• _Exercise_
Your response should consist of every record, exactly as given.
BEGIN Source material
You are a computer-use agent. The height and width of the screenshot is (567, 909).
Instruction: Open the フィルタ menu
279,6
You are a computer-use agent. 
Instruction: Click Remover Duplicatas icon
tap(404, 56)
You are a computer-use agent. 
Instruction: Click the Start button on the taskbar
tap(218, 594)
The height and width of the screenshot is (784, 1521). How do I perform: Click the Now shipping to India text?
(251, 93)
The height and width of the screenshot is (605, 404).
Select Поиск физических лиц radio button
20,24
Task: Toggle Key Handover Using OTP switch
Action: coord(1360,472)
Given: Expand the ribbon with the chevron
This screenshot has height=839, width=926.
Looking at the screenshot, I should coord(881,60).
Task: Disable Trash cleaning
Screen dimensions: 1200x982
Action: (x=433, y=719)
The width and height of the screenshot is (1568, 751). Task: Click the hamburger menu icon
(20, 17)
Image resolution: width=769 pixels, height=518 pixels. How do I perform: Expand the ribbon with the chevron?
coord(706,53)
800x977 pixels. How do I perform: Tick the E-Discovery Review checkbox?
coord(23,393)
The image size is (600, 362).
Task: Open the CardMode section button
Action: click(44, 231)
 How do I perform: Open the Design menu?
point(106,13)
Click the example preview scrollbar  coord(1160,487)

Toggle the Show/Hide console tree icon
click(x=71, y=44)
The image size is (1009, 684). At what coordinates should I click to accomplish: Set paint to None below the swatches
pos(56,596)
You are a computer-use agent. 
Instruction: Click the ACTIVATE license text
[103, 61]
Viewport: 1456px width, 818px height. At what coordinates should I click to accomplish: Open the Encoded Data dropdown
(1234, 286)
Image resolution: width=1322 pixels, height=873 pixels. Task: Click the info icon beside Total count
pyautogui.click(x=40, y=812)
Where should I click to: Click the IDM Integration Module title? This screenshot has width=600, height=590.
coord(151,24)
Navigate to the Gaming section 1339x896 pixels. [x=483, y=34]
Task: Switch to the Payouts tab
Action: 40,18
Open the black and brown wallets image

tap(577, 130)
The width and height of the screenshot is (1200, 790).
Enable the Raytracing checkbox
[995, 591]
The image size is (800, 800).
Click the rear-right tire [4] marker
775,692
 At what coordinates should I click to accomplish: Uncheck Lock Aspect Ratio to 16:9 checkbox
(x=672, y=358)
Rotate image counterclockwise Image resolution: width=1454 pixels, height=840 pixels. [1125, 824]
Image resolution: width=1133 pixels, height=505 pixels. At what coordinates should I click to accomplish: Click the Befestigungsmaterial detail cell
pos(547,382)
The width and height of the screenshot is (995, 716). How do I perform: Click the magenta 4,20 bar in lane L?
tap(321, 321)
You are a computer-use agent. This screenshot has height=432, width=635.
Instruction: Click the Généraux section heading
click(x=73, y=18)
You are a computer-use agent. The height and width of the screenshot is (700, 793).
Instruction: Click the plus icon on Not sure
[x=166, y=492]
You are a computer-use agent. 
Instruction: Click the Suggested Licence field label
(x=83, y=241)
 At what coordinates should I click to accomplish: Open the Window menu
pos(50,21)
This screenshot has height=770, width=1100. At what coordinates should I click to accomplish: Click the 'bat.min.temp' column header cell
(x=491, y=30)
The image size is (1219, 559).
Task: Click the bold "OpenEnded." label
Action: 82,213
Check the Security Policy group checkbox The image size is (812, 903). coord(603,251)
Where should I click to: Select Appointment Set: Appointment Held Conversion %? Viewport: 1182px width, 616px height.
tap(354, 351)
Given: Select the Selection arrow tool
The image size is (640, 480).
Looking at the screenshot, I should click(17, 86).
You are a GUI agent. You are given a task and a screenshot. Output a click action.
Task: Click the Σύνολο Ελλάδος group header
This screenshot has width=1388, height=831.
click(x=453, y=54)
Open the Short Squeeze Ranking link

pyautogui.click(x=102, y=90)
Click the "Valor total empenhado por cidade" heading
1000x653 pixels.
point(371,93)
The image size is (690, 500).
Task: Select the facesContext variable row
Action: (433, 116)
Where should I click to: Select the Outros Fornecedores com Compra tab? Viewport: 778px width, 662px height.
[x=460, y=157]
END Source material
• _Result of this exercise_
You are a computer-use agent. The height and width of the screenshot is (567, 909).
Instruction: Open the フィルタ menu
279,6
You are a computer-use agent. 
Instruction: Click Remover Duplicatas icon
tap(404, 56)
You are a computer-use agent. 
Instruction: Click the Start button on the taskbar
tap(218, 594)
The height and width of the screenshot is (784, 1521). How do I perform: Click the Now shipping to India text?
(251, 93)
The height and width of the screenshot is (605, 404).
Select Поиск физических лиц radio button
20,24
Task: Toggle Key Handover Using OTP switch
Action: coord(1360,472)
Given: Expand the ribbon with the chevron
This screenshot has height=839, width=926.
Looking at the screenshot, I should coord(881,60).
Task: Disable Trash cleaning
Screen dimensions: 1200x982
Action: (x=433, y=719)
The width and height of the screenshot is (1568, 751). Task: Click the hamburger menu icon
(20, 17)
Image resolution: width=769 pixels, height=518 pixels. How do I perform: Expand the ribbon with the chevron?
coord(706,53)
800x977 pixels. How do I perform: Tick the E-Discovery Review checkbox?
coord(23,393)
The image size is (600, 362).
Task: Open the CardMode section button
Action: click(44, 231)
 How do I perform: Open the Design menu?
point(106,13)
Click the example preview scrollbar  coord(1160,487)

Toggle the Show/Hide console tree icon
click(x=71, y=44)
The image size is (1009, 684). At what coordinates should I click to accomplish: Set paint to None below the swatches
pos(56,596)
You are a computer-use agent. 
Instruction: Click the ACTIVATE license text
[103, 61]
Viewport: 1456px width, 818px height. At what coordinates should I click to accomplish: Open the Encoded Data dropdown
(1234, 286)
Image resolution: width=1322 pixels, height=873 pixels. Task: Click the info icon beside Total count
pyautogui.click(x=40, y=812)
Where should I click to: Click the IDM Integration Module title? This screenshot has width=600, height=590.
coord(151,24)
Navigate to the Gaming section 1339x896 pixels. [x=483, y=34]
Task: Switch to the Payouts tab
Action: 40,18
Open the black and brown wallets image

tap(577, 130)
The width and height of the screenshot is (1200, 790).
Enable the Raytracing checkbox
[995, 591]
The image size is (800, 800).
Click the rear-right tire [4] marker
775,692
 At what coordinates should I click to accomplish: Uncheck Lock Aspect Ratio to 16:9 checkbox
(x=672, y=358)
Rotate image counterclockwise Image resolution: width=1454 pixels, height=840 pixels. [1125, 824]
Image resolution: width=1133 pixels, height=505 pixels. At what coordinates should I click to accomplish: Click the Befestigungsmaterial detail cell
pos(547,382)
The width and height of the screenshot is (995, 716). How do I perform: Click the magenta 4,20 bar in lane L?
tap(321, 321)
You are a computer-use agent. This screenshot has height=432, width=635.
Instruction: Click the Généraux section heading
click(x=73, y=18)
You are a computer-use agent. The height and width of the screenshot is (700, 793).
Instruction: Click the plus icon on Not sure
[x=166, y=492]
You are a computer-use agent. 
Instruction: Click the Suggested Licence field label
(x=83, y=241)
 At what coordinates should I click to accomplish: Open the Window menu
pos(50,21)
This screenshot has height=770, width=1100. At what coordinates should I click to accomplish: Click the 'bat.min.temp' column header cell
(x=491, y=30)
The image size is (1219, 559).
Task: Click the bold "OpenEnded." label
Action: 82,213
Check the Security Policy group checkbox The image size is (812, 903). coord(603,251)
Where should I click to: Select Appointment Set: Appointment Held Conversion %? Viewport: 1182px width, 616px height.
tap(354, 351)
Given: Select the Selection arrow tool
The image size is (640, 480).
Looking at the screenshot, I should click(17, 86).
You are a GUI agent. You are given a task and a screenshot. Output a click action.
Task: Click the Σύνολο Ελλάδος group header
This screenshot has width=1388, height=831.
click(x=453, y=54)
Open the Short Squeeze Ranking link

pyautogui.click(x=102, y=90)
Click the "Valor total empenhado por cidade" heading
1000x653 pixels.
point(371,93)
The image size is (690, 500).
Task: Select the facesContext variable row
Action: (433, 116)
Where should I click to: Select the Outros Fornecedores com Compra tab? Viewport: 778px width, 662px height.
[x=460, y=157]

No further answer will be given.